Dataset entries
☆ ☆ ☆ ☆
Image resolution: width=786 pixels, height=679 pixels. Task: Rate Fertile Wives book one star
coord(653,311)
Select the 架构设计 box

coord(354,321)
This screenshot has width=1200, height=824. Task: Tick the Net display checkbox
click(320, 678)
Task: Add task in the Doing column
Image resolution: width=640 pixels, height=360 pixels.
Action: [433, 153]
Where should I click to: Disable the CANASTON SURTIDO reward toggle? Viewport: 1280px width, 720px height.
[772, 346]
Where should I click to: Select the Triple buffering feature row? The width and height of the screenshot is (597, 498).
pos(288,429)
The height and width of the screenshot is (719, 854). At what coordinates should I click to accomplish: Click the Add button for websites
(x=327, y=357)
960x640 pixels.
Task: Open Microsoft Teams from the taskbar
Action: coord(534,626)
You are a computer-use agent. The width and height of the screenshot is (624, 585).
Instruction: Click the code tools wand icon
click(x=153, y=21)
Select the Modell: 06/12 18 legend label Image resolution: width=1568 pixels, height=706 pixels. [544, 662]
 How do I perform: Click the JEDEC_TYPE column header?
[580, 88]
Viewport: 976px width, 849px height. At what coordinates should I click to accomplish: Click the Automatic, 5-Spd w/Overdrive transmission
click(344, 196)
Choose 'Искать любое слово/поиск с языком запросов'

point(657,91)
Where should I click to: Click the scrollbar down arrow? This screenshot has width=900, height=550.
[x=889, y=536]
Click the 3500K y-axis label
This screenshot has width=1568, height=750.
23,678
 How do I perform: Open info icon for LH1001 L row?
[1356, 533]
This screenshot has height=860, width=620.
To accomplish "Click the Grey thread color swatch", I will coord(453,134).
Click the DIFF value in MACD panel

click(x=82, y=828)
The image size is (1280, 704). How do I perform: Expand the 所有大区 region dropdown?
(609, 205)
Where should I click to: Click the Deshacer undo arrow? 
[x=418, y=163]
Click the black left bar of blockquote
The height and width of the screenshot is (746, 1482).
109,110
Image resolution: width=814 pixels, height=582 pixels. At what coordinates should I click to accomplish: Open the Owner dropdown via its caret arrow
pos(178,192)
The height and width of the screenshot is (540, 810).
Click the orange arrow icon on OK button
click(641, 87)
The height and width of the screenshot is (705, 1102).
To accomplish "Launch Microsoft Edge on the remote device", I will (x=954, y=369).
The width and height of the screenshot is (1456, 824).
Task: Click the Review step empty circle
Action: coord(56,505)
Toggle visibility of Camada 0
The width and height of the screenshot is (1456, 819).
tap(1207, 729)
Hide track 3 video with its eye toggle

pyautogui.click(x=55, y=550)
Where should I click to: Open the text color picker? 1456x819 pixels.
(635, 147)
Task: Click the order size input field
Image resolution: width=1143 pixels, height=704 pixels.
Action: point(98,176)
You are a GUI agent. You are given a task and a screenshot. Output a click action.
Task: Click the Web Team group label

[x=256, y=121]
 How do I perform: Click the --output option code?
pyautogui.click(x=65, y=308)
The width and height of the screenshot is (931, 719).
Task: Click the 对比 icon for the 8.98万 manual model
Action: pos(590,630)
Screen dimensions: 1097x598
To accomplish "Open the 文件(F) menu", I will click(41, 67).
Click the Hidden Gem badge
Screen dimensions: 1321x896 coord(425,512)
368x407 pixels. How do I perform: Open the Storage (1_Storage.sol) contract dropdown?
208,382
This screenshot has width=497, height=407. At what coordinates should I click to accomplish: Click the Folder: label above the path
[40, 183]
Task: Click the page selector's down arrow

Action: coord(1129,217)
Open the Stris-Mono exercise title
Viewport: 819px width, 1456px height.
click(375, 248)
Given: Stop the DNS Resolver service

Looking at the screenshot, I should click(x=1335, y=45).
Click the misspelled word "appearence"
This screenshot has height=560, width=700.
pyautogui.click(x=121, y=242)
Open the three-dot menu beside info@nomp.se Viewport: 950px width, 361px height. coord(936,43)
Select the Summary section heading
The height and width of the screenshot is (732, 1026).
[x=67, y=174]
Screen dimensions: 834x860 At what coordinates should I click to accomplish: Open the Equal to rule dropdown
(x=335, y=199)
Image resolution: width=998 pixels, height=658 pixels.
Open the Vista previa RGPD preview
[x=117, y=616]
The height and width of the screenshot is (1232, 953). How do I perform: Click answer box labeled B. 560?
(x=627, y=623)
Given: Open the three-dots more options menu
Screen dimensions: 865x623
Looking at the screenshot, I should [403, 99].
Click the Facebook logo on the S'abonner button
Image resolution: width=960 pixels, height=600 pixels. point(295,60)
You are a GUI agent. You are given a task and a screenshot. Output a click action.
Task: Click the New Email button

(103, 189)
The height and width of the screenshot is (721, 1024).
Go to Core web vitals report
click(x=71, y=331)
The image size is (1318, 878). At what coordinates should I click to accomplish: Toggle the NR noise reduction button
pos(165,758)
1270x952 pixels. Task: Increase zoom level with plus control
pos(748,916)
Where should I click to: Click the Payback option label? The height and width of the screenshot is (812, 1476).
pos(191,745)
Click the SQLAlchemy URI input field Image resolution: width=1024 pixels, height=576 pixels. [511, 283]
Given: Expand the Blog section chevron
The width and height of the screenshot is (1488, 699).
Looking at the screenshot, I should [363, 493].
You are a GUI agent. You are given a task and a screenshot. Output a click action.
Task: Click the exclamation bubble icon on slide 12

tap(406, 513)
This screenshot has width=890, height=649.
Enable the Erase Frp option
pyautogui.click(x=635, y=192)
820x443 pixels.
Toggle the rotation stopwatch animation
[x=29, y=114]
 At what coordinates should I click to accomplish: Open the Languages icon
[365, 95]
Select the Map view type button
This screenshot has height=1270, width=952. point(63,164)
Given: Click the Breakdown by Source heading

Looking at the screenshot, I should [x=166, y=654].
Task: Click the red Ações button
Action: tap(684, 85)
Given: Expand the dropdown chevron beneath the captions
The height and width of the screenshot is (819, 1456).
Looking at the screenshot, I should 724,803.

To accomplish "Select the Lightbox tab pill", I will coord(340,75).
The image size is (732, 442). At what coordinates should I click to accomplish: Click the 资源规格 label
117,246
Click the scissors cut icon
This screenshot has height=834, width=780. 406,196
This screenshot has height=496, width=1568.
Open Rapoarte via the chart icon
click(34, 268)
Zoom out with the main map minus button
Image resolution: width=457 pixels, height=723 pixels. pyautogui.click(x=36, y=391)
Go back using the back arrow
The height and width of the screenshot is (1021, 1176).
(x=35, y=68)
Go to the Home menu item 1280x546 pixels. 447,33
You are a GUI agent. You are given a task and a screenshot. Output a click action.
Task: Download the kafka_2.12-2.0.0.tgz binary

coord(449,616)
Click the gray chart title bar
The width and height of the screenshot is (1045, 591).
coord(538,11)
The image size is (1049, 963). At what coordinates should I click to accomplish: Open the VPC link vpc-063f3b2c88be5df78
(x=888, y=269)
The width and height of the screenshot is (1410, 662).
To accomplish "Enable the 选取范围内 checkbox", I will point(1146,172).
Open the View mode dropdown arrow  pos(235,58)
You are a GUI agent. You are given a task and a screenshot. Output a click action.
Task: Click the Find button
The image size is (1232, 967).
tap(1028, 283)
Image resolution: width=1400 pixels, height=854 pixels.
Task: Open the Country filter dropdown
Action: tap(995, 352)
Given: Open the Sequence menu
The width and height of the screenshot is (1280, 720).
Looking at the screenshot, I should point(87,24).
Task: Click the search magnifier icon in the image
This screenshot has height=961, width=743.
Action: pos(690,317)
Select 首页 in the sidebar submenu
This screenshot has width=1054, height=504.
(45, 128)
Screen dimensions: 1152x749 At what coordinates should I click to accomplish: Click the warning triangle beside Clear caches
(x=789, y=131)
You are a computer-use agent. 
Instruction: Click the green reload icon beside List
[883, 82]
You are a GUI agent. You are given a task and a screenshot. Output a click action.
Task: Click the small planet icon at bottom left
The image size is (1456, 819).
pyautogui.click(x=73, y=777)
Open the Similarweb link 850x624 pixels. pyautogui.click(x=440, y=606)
☆ ☆ ☆ ☆
**Exercise directions:**
From the first line of the records above to the line that contains "Task: Add task in the Doing column", quote each line exactly.

**Output:**
Image resolution: width=786 pixels, height=679 pixels. Task: Rate Fertile Wives book one star
coord(653,311)
Select the 架构设计 box

coord(354,321)
This screenshot has width=1200, height=824. Task: Tick the Net display checkbox
click(320, 678)
Task: Add task in the Doing column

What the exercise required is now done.